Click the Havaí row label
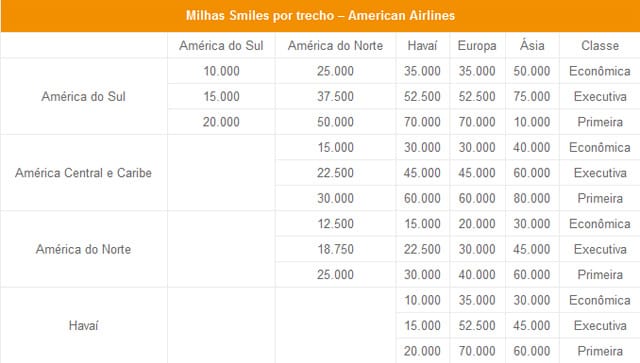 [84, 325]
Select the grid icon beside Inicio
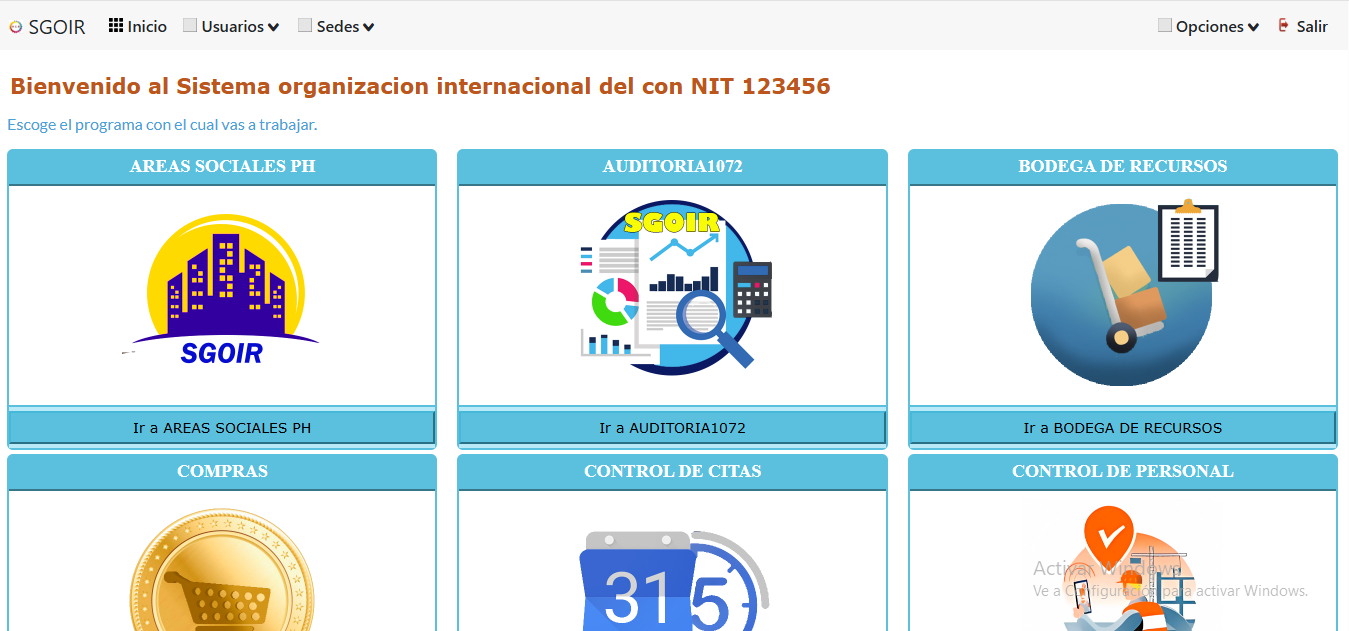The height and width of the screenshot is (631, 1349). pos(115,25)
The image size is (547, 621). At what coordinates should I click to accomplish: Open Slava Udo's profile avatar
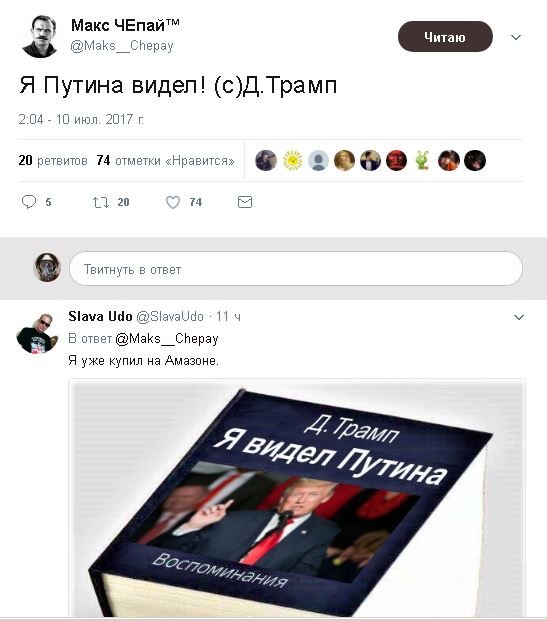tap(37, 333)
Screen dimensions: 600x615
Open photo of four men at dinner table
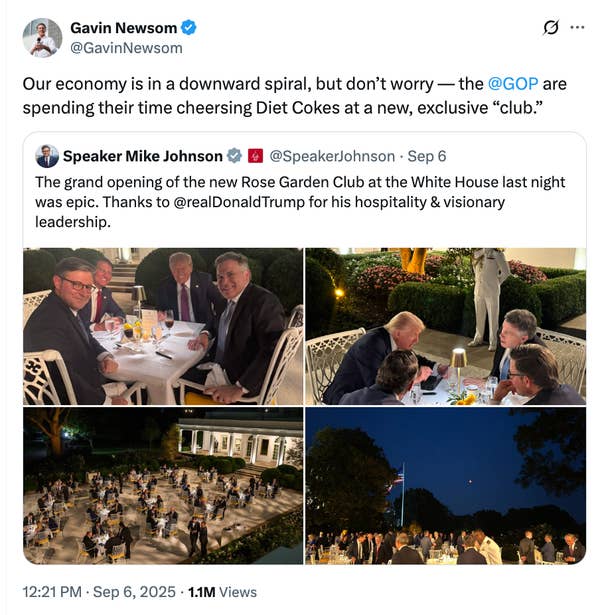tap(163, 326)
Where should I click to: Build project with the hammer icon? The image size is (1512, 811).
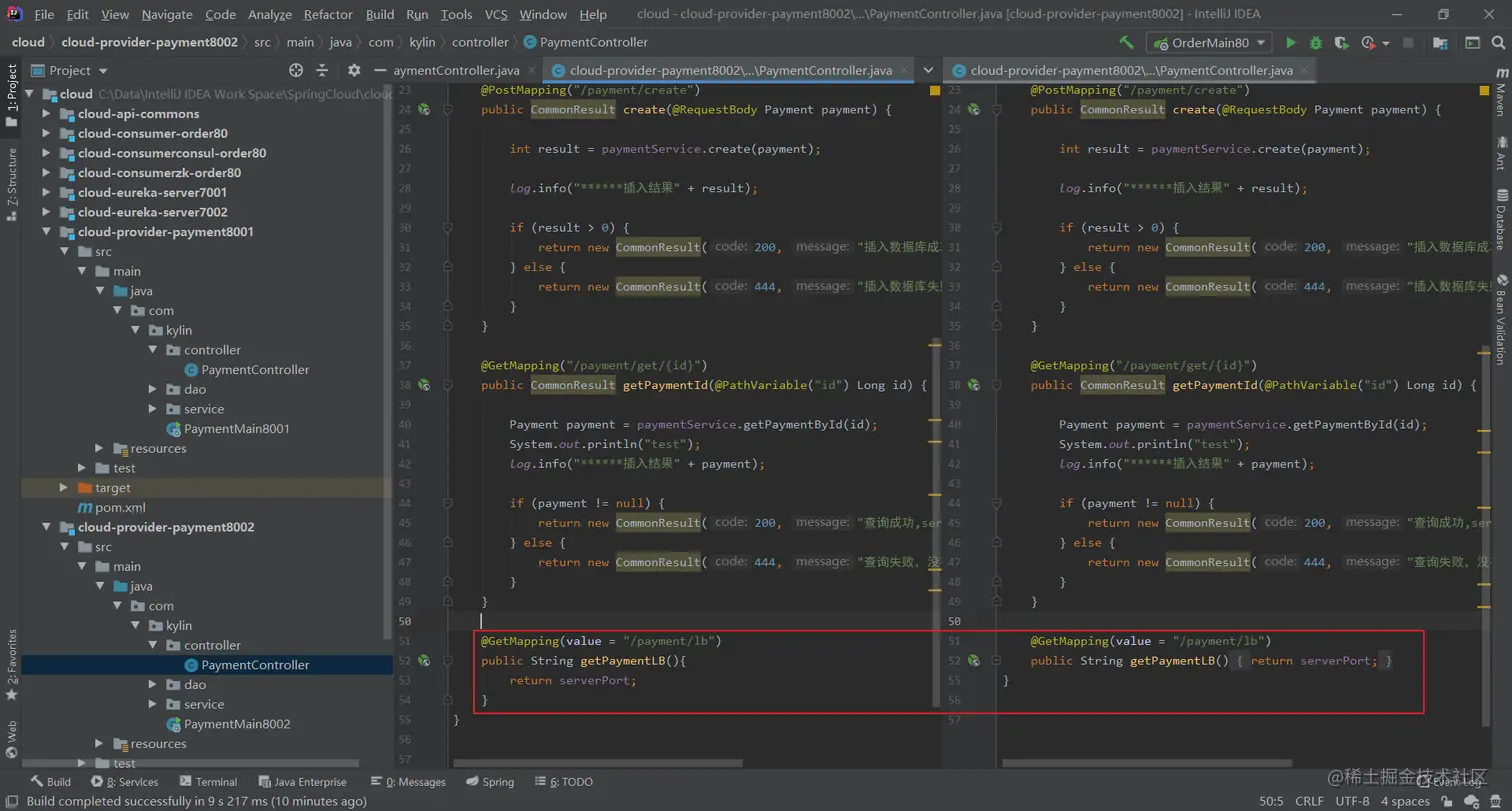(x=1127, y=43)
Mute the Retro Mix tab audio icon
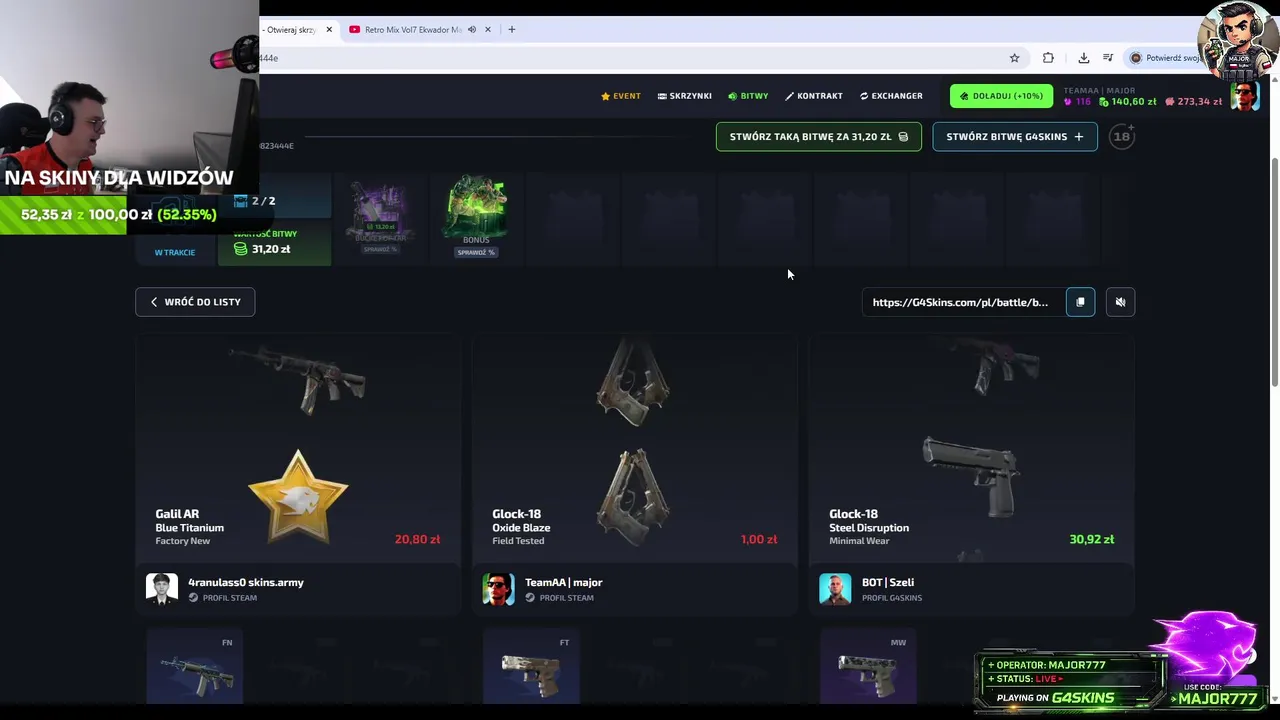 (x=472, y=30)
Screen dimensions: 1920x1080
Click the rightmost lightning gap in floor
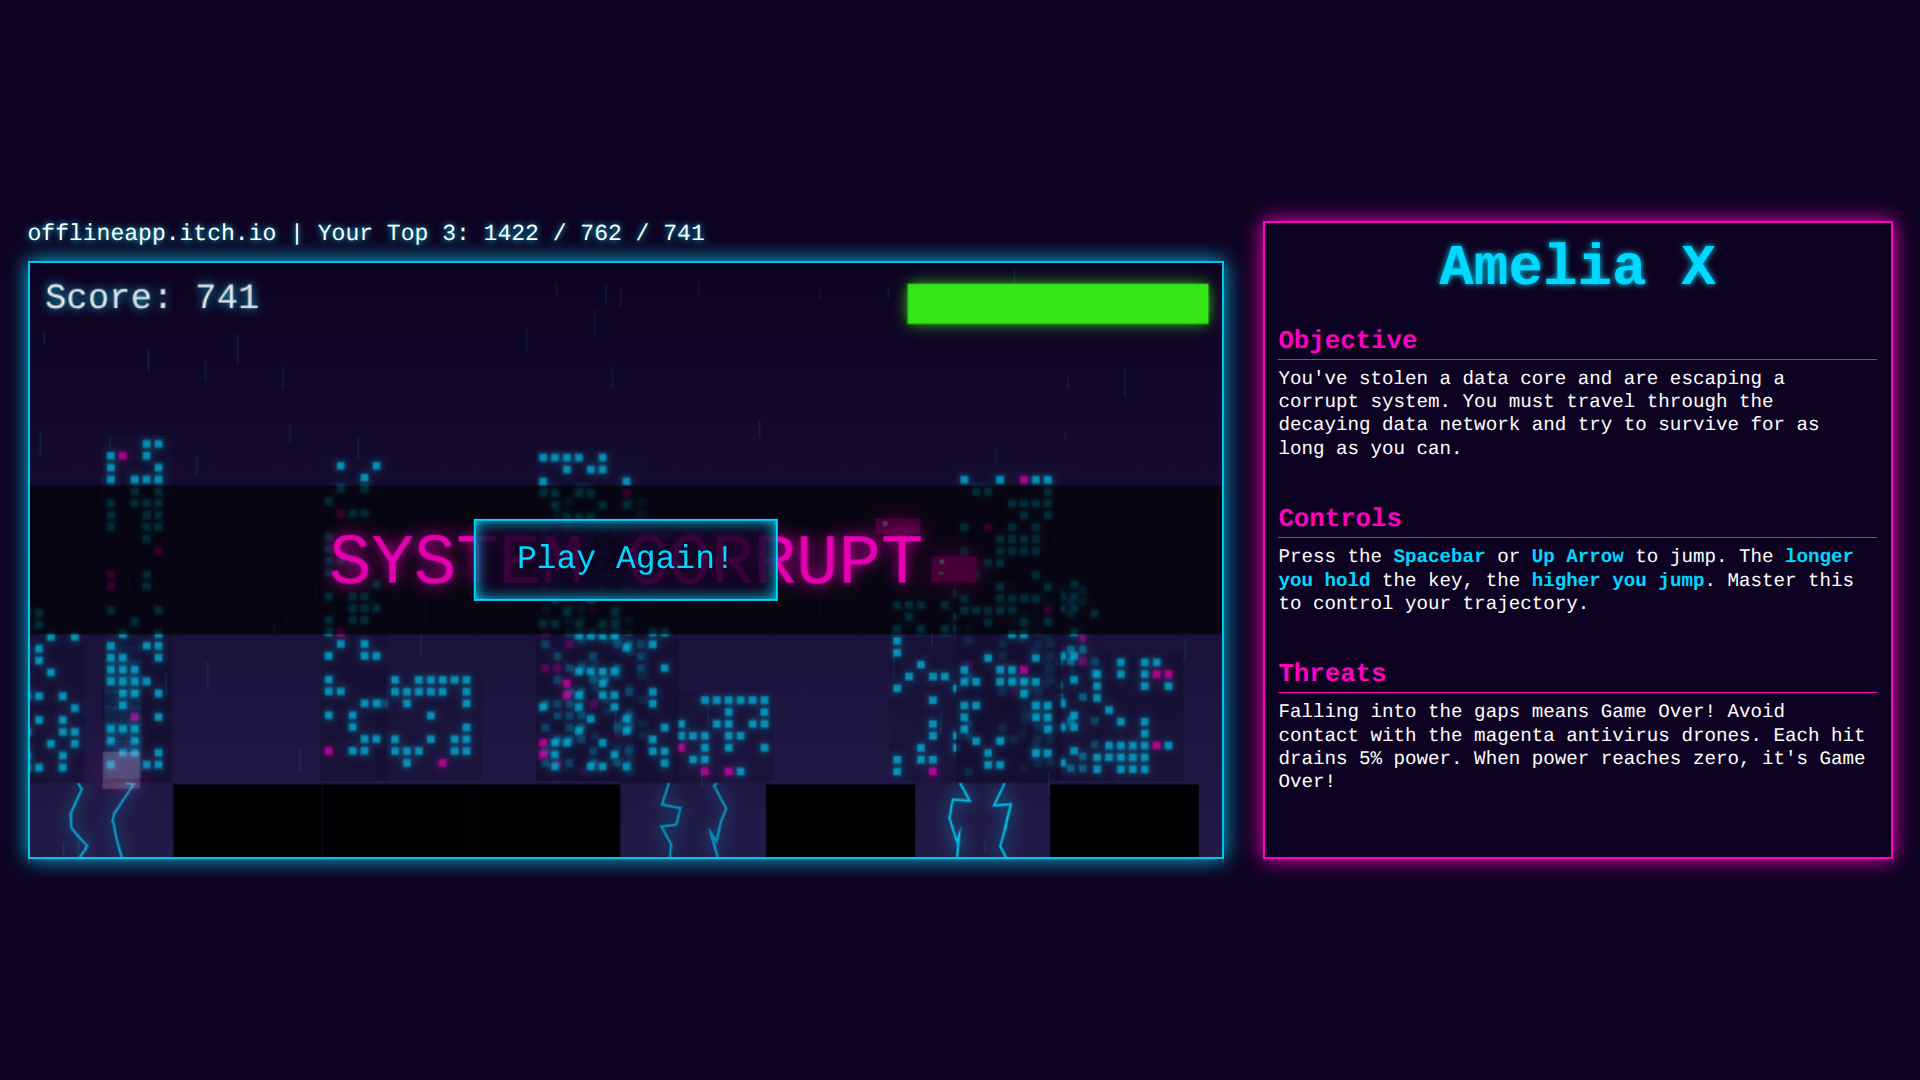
= = = = = = =
*EXERCISE*: Render each line of the data above as a JSON list of strings, one string per line, omitting blank lines and leaving the pictures out of the output.

*SOLUTION TO THIS EXERCISE*:
[
  "Click the Havaí row label",
  " [84, 325]",
  "Select the grid icon beside Inicio",
  "The height and width of the screenshot is (631, 1349). pos(115,25)",
  "The image size is (547, 621). At what coordinates should I click to accomplish: Open Slava Udo's profile avatar",
  "tap(37, 333)",
  "Screen dimensions: 600x615",
  "Open photo of four men at dinner table",
  "tap(163, 326)",
  "Where should I click to: Build project with the hammer icon? The image size is (1512, 811).",
  "(x=1127, y=43)",
  "Mute the Retro Mix tab audio icon",
  " (x=472, y=30)",
  "Screen dimensions: 1920x1080",
  "Click the rightmost lightning gap in floor"
]